Les chiffrages des financements des différents scénarios sont en cours et devraient être abordés en octobre. Mais lors des dernières Journées du courtage, le directeur général de la Fédération française de l’assurance (FFA)  Franck Le Vallois  n’a pas manqué d’insister sur ce point : « Il faudra bien que quelqu’un paye ! Les Français veulent-ils être taxés pour financer cette nationalisation, sans pour autant pouvoir choisir leur niveau de couverture ? Cela ressemble fort à Cuba sans le soleil. »

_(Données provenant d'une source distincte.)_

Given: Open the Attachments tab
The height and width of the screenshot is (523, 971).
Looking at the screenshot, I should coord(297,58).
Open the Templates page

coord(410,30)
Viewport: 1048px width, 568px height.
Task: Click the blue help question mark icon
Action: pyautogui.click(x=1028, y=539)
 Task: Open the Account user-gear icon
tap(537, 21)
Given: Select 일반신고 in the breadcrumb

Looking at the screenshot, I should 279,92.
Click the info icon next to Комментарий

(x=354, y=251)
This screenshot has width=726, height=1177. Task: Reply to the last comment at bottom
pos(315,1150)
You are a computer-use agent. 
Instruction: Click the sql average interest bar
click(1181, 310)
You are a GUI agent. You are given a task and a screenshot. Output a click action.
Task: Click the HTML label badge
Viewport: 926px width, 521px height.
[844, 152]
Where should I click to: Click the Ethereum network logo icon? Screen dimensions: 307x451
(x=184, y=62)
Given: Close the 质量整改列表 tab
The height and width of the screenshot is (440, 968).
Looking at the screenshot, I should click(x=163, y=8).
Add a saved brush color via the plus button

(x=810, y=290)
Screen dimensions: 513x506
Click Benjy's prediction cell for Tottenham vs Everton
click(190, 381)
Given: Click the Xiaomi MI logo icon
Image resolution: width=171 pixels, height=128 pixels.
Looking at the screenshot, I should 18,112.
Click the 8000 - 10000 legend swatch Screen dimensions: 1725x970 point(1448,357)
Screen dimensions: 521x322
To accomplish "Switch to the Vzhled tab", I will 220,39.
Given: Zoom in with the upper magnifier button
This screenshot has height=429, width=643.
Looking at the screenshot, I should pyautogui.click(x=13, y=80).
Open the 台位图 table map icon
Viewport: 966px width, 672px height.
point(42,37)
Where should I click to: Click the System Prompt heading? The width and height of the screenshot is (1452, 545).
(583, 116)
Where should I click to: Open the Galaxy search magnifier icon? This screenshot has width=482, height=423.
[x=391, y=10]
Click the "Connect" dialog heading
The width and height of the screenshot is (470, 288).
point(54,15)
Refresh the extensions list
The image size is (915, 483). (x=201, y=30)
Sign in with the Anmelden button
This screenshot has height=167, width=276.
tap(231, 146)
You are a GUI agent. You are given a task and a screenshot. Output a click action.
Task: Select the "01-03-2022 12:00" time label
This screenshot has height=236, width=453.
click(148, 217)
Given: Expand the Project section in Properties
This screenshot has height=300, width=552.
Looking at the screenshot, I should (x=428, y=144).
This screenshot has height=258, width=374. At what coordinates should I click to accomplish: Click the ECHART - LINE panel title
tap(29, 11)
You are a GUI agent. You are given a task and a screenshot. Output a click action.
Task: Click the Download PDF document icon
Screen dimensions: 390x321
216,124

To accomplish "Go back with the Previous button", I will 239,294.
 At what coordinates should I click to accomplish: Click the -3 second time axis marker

Les trois autres scénarios

  • Scénarios 1 : Seuls sont apportés des aménagements à un système qui conserve son architecture actuelle, avec le souci de ne pas renforcer la complexité. Sont notamment évoquées la forfaitisation de la participation financière  à l’hôpital et l’amélioration de la situation des salariés précaires;
     
  • Scénario 3 : La complémentaire santé deviendrait  service d’intérêt économique général et ainsi obligatoire pour toute la population, mais « les opérateurs  interviendraient désormais dans le cadre d’une mission qui leur serait confiée par l’État »;
     
  • Scénario 4 : La fin du co-paiement fait de la complémentaire une assurance supplémentaire prenant en charge un panier de soins différent de celui la Sécu, constitué de l’optique, du dentaire, des audioprothèses et des dépassements. Le panier de soins public serait remboursé à 100 %.